Learning_curve with size=1

ThierryParmentelat · 24 February 2022 17:49

in the notebook on learning_curve the last train_size is equal to 1

my understanding was that it meant to train on all the samples, and to test on … no sample ? how can we get a test_score if we test on no sample ?

obviously I am getting something wrong here, please help me spot what it is

ogrisel · 24 February 2022 21:12

The learning_curve utility first perform the CV splits and then only subsamples the resulting training sets.

So the test sets (one per CV iterations) have fixed sizes for all points of the curve.

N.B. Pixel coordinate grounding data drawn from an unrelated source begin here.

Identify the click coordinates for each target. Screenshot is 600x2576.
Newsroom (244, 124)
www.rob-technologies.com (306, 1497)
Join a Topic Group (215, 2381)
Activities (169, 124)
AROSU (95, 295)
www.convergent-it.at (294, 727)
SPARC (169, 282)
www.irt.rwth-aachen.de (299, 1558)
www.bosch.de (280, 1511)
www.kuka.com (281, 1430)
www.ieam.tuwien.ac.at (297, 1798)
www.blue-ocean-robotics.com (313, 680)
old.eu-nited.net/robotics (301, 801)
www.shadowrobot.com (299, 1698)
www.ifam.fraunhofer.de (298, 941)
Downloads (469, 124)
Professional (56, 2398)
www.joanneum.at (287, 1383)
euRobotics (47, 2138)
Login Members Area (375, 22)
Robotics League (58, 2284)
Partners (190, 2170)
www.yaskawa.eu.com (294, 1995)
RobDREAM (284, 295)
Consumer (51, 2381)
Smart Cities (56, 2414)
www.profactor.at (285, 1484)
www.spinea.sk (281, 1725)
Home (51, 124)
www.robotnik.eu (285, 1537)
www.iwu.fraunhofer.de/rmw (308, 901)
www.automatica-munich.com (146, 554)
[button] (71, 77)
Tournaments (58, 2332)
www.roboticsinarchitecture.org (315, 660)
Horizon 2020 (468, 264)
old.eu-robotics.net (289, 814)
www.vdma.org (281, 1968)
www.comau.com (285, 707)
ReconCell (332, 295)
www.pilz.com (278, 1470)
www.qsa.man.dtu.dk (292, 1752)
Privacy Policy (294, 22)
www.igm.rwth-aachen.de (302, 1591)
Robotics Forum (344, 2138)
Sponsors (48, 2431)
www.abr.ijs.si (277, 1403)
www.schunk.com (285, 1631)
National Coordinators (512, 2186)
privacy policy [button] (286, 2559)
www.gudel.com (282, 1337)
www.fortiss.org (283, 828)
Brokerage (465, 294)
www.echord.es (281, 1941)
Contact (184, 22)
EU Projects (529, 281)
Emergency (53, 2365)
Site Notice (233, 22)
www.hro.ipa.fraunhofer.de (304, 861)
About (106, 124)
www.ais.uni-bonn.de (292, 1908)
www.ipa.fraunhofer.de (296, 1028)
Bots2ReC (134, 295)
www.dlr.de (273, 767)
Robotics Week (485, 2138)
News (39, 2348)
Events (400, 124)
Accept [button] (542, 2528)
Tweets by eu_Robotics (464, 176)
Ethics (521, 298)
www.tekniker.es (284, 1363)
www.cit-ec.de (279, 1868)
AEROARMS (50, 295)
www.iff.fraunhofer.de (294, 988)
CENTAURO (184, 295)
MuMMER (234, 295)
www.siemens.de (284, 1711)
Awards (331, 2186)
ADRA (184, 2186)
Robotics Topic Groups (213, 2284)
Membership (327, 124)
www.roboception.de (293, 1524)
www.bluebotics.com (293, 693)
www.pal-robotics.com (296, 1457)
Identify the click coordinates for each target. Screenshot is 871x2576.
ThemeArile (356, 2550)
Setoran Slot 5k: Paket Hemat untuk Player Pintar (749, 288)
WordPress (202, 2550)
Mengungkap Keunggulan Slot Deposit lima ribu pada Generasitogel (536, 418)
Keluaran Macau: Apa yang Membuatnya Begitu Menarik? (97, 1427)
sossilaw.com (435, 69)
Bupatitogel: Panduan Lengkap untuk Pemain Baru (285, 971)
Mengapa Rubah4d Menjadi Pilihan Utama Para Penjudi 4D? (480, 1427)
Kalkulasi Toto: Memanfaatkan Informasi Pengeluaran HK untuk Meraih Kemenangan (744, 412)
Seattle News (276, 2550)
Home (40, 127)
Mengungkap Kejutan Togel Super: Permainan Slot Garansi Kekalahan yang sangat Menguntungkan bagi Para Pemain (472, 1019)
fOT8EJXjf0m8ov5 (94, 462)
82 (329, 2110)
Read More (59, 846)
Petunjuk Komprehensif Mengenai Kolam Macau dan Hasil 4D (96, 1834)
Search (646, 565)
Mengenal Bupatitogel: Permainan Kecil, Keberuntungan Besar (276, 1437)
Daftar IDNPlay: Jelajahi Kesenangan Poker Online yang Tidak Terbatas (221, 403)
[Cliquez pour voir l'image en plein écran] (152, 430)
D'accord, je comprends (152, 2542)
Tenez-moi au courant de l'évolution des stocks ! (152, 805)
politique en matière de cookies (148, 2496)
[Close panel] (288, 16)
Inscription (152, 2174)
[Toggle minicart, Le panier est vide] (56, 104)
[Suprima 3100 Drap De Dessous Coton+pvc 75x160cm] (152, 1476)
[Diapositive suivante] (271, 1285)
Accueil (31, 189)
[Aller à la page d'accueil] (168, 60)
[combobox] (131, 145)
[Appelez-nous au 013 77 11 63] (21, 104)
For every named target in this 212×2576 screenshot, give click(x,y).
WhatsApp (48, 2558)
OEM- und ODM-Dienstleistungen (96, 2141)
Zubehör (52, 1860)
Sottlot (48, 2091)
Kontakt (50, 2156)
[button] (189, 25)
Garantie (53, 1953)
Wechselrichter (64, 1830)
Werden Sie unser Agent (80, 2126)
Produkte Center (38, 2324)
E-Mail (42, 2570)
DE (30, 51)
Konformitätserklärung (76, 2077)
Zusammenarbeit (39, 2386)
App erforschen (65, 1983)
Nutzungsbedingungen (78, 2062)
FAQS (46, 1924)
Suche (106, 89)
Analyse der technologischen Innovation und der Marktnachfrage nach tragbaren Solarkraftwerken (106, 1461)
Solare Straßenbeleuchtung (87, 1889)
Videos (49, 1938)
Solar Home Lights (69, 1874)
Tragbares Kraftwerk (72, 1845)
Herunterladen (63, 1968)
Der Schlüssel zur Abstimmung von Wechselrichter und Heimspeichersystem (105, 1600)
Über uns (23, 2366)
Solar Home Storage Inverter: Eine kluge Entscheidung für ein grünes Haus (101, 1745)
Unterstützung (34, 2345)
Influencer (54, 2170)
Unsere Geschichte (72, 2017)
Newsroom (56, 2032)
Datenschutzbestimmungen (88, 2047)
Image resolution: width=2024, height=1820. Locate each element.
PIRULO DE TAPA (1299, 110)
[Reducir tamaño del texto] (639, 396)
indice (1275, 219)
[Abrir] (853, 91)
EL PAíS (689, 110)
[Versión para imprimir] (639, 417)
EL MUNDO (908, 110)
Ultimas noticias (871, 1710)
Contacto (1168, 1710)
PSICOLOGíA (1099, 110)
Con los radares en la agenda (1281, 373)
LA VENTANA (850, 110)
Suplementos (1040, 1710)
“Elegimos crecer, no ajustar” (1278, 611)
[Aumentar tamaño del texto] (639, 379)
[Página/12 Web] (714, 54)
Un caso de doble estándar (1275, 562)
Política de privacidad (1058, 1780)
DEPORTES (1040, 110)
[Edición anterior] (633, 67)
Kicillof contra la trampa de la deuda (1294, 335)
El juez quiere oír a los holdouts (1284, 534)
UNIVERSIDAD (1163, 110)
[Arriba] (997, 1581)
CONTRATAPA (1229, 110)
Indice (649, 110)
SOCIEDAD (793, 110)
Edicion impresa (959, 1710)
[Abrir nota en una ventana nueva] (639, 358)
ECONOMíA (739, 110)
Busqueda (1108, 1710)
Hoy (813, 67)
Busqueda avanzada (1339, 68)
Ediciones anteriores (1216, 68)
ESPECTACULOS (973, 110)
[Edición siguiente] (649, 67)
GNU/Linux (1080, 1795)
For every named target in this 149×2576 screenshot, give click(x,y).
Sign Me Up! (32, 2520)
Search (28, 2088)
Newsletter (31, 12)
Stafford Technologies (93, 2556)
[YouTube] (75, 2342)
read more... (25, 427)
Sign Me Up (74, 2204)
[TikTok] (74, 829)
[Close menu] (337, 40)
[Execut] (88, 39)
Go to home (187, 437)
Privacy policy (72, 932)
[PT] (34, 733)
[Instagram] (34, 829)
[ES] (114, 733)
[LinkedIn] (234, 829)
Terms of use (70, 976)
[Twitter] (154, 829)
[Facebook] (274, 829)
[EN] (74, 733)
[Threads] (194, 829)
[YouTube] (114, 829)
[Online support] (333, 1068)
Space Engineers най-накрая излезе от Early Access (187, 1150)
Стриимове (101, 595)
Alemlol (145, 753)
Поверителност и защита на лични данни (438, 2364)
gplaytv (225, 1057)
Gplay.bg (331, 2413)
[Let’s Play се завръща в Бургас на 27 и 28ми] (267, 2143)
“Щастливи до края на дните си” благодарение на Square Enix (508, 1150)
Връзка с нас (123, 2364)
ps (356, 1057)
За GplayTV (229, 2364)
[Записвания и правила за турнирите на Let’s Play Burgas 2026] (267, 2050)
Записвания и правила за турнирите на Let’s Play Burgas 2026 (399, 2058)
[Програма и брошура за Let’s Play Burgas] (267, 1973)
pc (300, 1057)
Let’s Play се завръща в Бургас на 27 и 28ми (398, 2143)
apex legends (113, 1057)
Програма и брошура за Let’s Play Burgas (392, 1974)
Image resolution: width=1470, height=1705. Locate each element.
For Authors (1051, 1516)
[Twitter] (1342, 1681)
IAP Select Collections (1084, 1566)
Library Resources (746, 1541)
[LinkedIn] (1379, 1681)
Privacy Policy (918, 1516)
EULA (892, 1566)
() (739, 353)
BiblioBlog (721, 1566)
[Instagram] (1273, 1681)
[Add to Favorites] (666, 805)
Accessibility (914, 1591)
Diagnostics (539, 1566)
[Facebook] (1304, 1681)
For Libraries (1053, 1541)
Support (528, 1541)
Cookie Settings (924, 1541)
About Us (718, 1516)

ThierryParmentelat · 25 February 2022 11:42

ok, so I understand now that train_size has no relation to cv
but there’s still something that I don’t quite get

imagine I run leaning_curve with train_sizes=[1] and cv=KFold(n=2)
so in total we run fit()+score() twice, right ?
can you please explicit what are going to be the training and testing sets for each of these 2 runs ?
does the 100% apply to the whole data or on the 50% that was tagged as test_data ?

thanks !

ogrisel · 25 February 2022 14:18

KFold(n=2) partitions X into X_a and X_b, y into y_a and y_b of equal size (X.shape[0] // 2).
for the first CV iteration:
- define X_train = X_a, X_test = X_b, y_train = y_a, y_test = y_b
- for each train_size in train_sizes:
  - subsample X_train and y_train by train_size elements at random;
  - fit a model on the subsample and score it on the full (X_test, y_test) each time
  - record the score value for train_size
for the second CV iteration:
- define X_train = X_b, X_test = X_a, y_train = y_b, y_test = y_a
- for each train_size in train_sizes:
  - subsample X_train and y_train by train_size elements at random;
  - fit a model on the subsample and score it on the full (X_test, y_test) each time
  - record the score value for train_size
for each train_size in train_sizes:
- compute the average of all the scores (across CV iterations)
- plot the point with the average score on the learning curve

If you want more details, have a look at the source code:

github.com

scikit-learn/scikit-learn/blob/main/sklearn/model_selection/_validation.py#L1352

    
      
              if groups is None:
                  indices = random_state.permutation(len(y))
              else:
                  indices = np.arange(len(groups))
                  for group in np.unique(groups):
                      this_mask = groups == group
                      indices[this_mask] = random_state.permutation(indices[this_mask])
              return _safe_indexing(y, indices)
          
          

          
def learning_curve(
              estimator,
              X,
              y,
              *,
              groups=None,
              train_sizes=np.linspace(0.1, 1.0, 5),
              cv=None,
              scoring=None,
              exploit_incremental_learning=False,
              n_jobs=None,

ThierryParmentelat · 25 February 2022 16:57

Ok, now I get it (slap on the forehead)
Thanks for spelling it out for us !